Oh 3 years. How much outside stress are you under? How is your diet and sleep? In regards to antidepressants. The side affects can be rough in the beginning. Especially with increased anxiety. But usually it passes after a while. But they have helped millions escape from extreme anxiety. There can also be some sexual side effects. But some find the tradeoff worth it. And not everyone gets the side effects. Maybe you could try it and see how you do. Or maybe try the therapy without the meds and see how that goes. There's not necessarily a right or wrong answer here. Moving in a positive direction is the important thing.

N.

Drisque
12-08-16, 02:20
Thank you, I really appreciate your reply. I think I'm going to give the medication a shot, as I am quite miserable at the moment, and it's taking a toll on my wife and children, as well as myself. It's just getting over the initial anxiety of taking them that's the issue. Maybe the side effects won't bother me, or at least one can dream.

Noivous
12-08-16, 02:35
Look you can get through the side effects for sure. Hang in there. And just remember if you get the side effects it is temporary and not you. It is medication induced anxiety. You'll get through this friend. For sure.

N.

Drisque
12-08-16, 02:43
Thanks, your message is very reassuring. I will definitely give the meds a shot, no more procrastinating.

MyNameIsTerry
12-08-16, 08:52
The side effects profiles on these meds can look very scary when you read the leaflet. But what you have to remember is that they are defined as 1 in X chance of having it and even then it could just be mild anyway. So, try not to look at the big scary things on those lists because they are uncommon-rare in most cases and it's the usual stuff like nausea, aches & pains, the runs, sweating, sadly insomnia, and even sadder that your anxiety may increase for a while.

I reacted badly to side effects my first time but a large part of that was not understanding what was happening to me. When I relapsed years later and started on a different med, I handled it much better despite the side effects being much worse!

So, my attitude is to be realistic and expect them. That way I may suffer but I don't upset myself much more. That being said, it's always hard going through that if it does happen.

I've seen people on here talk about having very mild side effects or even no side effects (lucky blighters!) but of course there are the people have had bad reactions and then a whole load of people in between in varying degrees of discomfort.

There is a Meds boards on here. If you are on a very common med, like Citalopram, there are people supporting each other daily to get through it. This can help.

Colicab85
12-08-16, 09:39
I echo the statements above.

I have recently started on Sertraline (Zoloft) and I was very concerned about the side effects. I won't lie there was a period of adjusting but I am feeling so much better now then where I was at 2 months ago.

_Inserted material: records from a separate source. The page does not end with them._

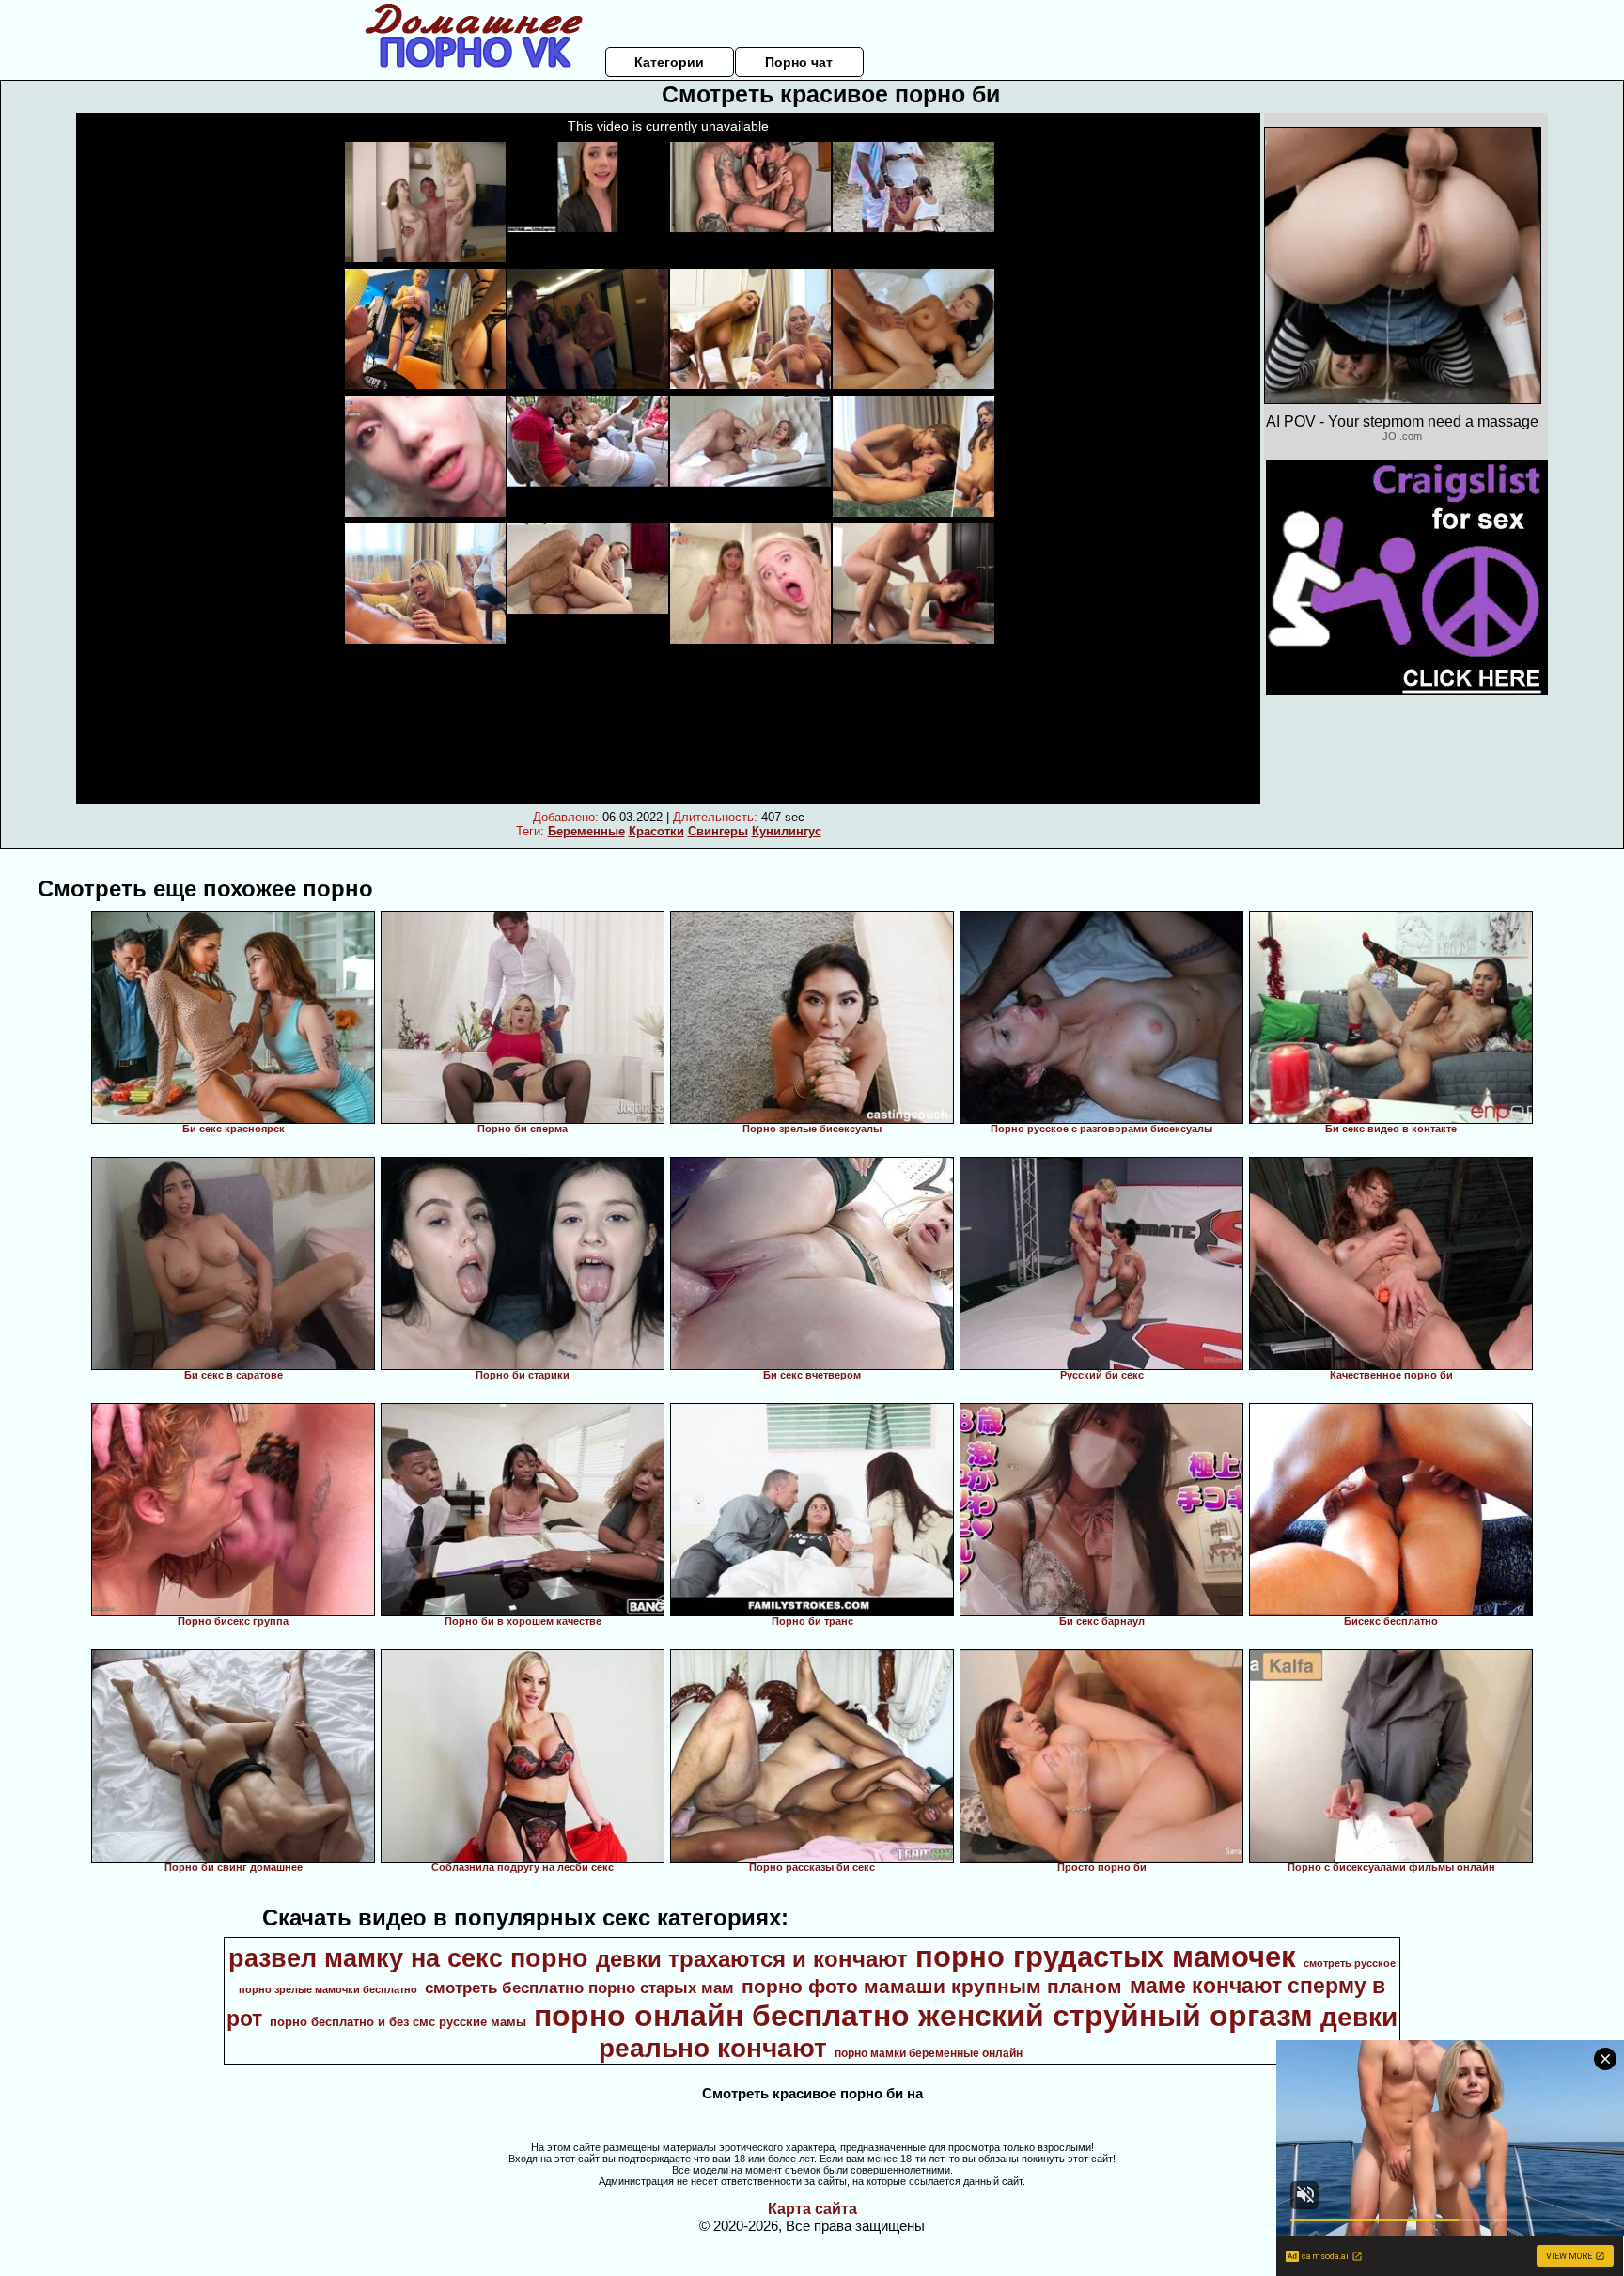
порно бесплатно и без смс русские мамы (398, 2022)
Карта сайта (812, 2209)
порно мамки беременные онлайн (929, 2053)
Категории (669, 62)
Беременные (586, 831)
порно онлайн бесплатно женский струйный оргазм (923, 2016)
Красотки (656, 831)
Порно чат (799, 62)
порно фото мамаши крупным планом (932, 1986)
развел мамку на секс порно (408, 1958)
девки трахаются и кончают (752, 1959)
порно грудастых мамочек (1105, 1956)
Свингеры (718, 831)
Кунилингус (786, 831)
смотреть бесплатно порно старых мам (579, 1987)
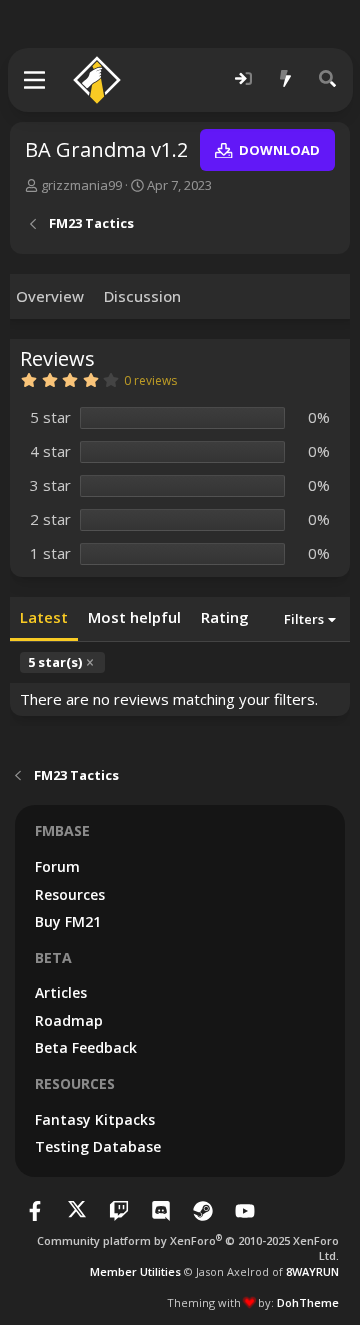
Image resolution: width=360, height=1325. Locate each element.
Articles (61, 992)
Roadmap (69, 1020)
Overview (50, 296)
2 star (50, 519)
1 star (50, 553)
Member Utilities (135, 1271)
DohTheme (308, 1302)
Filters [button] (304, 619)
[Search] (328, 79)
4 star (50, 451)
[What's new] (286, 79)
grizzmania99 (81, 185)
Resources (70, 894)
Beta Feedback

I honestly feel that they have been a godsend as my Anxiety was having a huge impact on my life and relationships. I still have some residual symptoms but they are very manageable and at least I don't think I am going to die everyday. Which is a bonus :D

dale12345
13-08-16, 00:44
They state every possible side effects, but I think serious effects are rare. You may get some but they will probably be mild. Anxiety is a very hard thing to deal with but there is always hope. You can get better. There is always hope.